After a week in the desert, CES 2018 has finally come to a close. Booths were trod, products were demoed and the conference was visited by only one of the biblical plagues. Puffco debuted one of the only cannabis gadgets seen at CES in recent memory, a gaming robot beat virtually every human who challenged it in Scrabble, and Toyota’s “E-Palette” mobility concept turned all of the heads. Numbers, because how else will you tally votes for the Best of CES awards?
20 seconds: That’s how long it takes for the Puffco Peak concentrate vaporizer to fully heat up — a fraction of the time it takes e-nails to do the same and far less flammable than the butane torch method.
5 years: That’s how long we’ll have to wait for regulators to work their magic before hopping into Volocopter’s 18-rotor autonomous sky taxi. Just make sure wherever you’re flying to is within the 30-minute range limit.
$ 120: That’s how much you’re going to pay for the Vortx gaming accessory if you want to have air puffed into your face during your next Overwatch session.
82: That’s the age of first-time CES exhibitor Carol Staninger, who’s here to help save the lives of children by alerting an adult when said ankle biters are left unattended in hot cars.
112–81: That was the final score in a friendly match between Engadget managing editor Terrence O’Brien and ITRI’s Scrabble-playing AI. The AI won handily, despite its hands actually being manipulators.

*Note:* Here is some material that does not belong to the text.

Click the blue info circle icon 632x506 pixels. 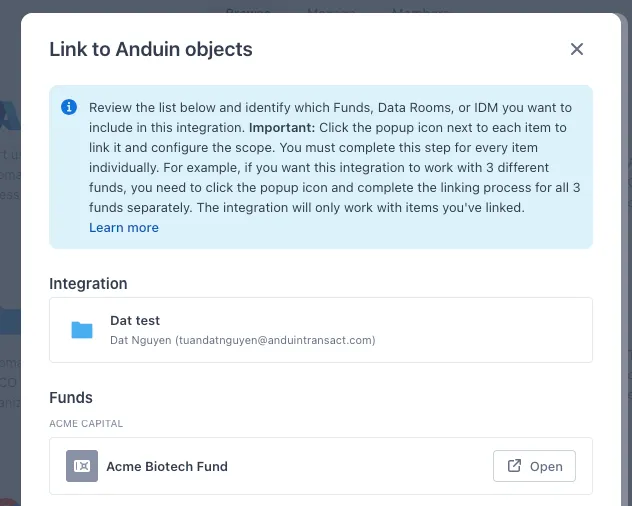pos(69,107)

2 hours: That’s how long the Las Vegas Convention Center was thrust into darkness on Wednesday. Oh, the sweet, sweet irony of the world’s largest electronics expo losing electricity for hours on end.
3: That’s how many Best of CES awards the Toyota e-Palette mobility concept took home: Best Transportation Tech, Best Innovation and the coveted Best of the Best of CES award. Fingers crossed it actually makes it out of testing and onto our roadways.